Finding these pages is actually quite simple because Google Search Console has a specific soft 404 error report.

Why Pages Aren't Indexed

Although crawlers will eventually stop crawling pages with a “Not found (404)” status code, soft 404 pages will keep wasting your crawl budget until the error is fixed.

Note: It’s a good idea to check your “Not found (404)” report and make sure that these pages are returning the correct status code, just to be sure.

For a more detailed step-by-step guide, follow our tutorial on how to fix soft 404 errors.

2. Redirection Chains

A redirection chain is created when Page A redirects to Page B, which then redirects to Page C, and Page C redirects to Page A, forming an infinite loop that traps Googlebot and depletes your crawl budget.

These chains usually happen during site migrations or large technical changes, so it’s more common than you might think.

To quickly find redirect chains on your site, crawl your site with Screaming Frog and export the redirect chain report.

Screaming Frog Audit - Dashboard

However, crawling your entire site would require a lot of storage and resources from your machine to handle.

The best approach is to crawl your site using the sections you already created. This will take some of the pressure off your machine as well as reduce the amount of time it would take to crawl millions of URLs in one go.

Note: You have to remember that Screaming Frog will also crawl resources like JS files and CSS, taking more time and resources from your machine.

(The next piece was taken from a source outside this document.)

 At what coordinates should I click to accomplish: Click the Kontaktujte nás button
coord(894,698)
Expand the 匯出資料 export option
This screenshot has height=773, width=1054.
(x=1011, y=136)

To submit a list for Screaming Frog to crawl, switch to List Mode.

Screaming Frog Crawl Data

Follow our tutorial on fixing redirect chains for clear step-by-step instructions.

3. Duplicate Content

According to Google, “duplicate content generally refers to substantive blocks of content within or across domains that either completely match other content in the same language or are appreciably similar.”

These pages can take many forms like faceted navigation, several URL versions being available, misimplemented Hreflang alternate URLs for localization, or just generic category templates showing almost the same content.

Because Google perceives them as essentially the same page, it will crawl all of these pages but won’t index them or treat them as spam and hurt your overall SEO scores.

In terms of crawl budget, all of these pages are taking resources away from the main pages on your site, wasting precious crawling time. This gets even worse if the pages flagged as duplicate content require JavaScript rendering, which will 9X the time needed to crawl them.

The best way to find duplicate pages is by checking Google Search Console’s “duplicate without user-selected canonical” report, which lists all the pages Google assumes are duplicated pages.

Google Search Console Feedback

You can contrast this information with Screaming Frog by crawling your site locally and then checking the “near duplicate” report.

Duplicate content audit in Screaming Frog

Check our guide on fixing duplicate content issues for a step-by-step tutorial.

4. Slow or Unresponsive URLs

If we understand crawl budget as the number of HTTP requests Googlebot can send to your website (pages crawled) in a specific period of time (crawling session) without overwhelming your site (crawl capacity limit), then we have to assume page speed plays a big role in crawl budget efficiency.

From the moment Google requests your page to the moment it finally renders and processes the page, we can say it is still crawling that URL. The longer your page takes to render, the more crawl budget it consumes.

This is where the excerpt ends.